DATA SHOWN
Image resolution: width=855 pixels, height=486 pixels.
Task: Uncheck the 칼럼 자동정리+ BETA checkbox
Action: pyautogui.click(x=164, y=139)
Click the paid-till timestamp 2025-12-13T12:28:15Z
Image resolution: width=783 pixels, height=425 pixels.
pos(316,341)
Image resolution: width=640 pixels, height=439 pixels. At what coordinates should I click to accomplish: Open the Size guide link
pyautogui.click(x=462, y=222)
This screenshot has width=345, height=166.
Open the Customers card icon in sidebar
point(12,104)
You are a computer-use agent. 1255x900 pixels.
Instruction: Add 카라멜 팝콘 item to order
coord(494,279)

...

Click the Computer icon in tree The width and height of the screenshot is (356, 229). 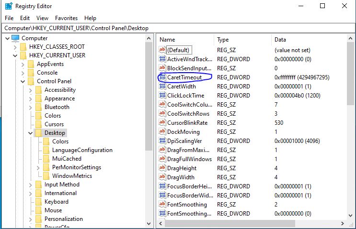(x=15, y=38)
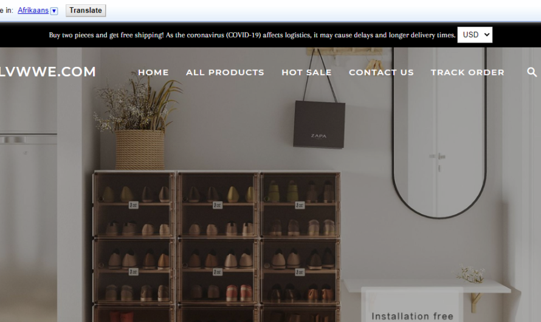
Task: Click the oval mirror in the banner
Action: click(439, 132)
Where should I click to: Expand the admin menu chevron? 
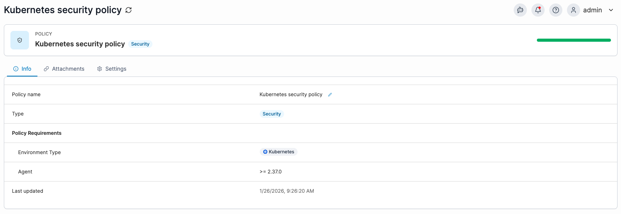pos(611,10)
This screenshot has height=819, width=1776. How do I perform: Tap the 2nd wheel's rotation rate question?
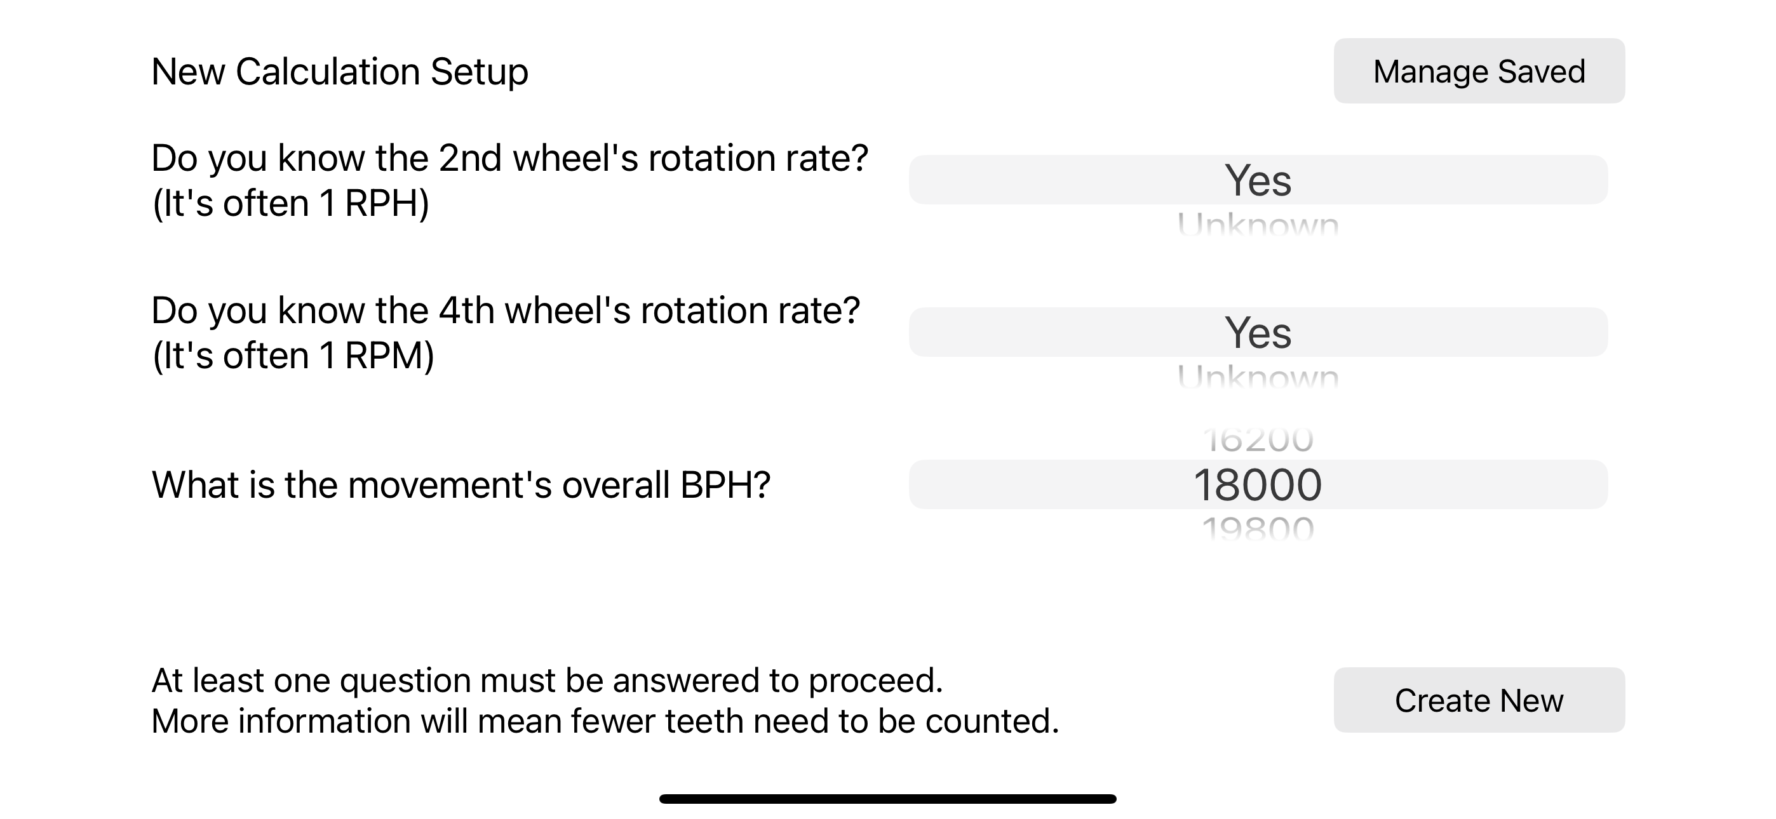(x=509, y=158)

...

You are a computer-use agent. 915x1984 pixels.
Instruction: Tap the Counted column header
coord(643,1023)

WHAT THE EXERCISE ASKS
Filter the records above for lines containing the word "agent", and copy those lines.

ANSWER AREA
You are a computer-use agent. 1255x900 pixels.
You are a computer-use agent. 915x1984 pixels.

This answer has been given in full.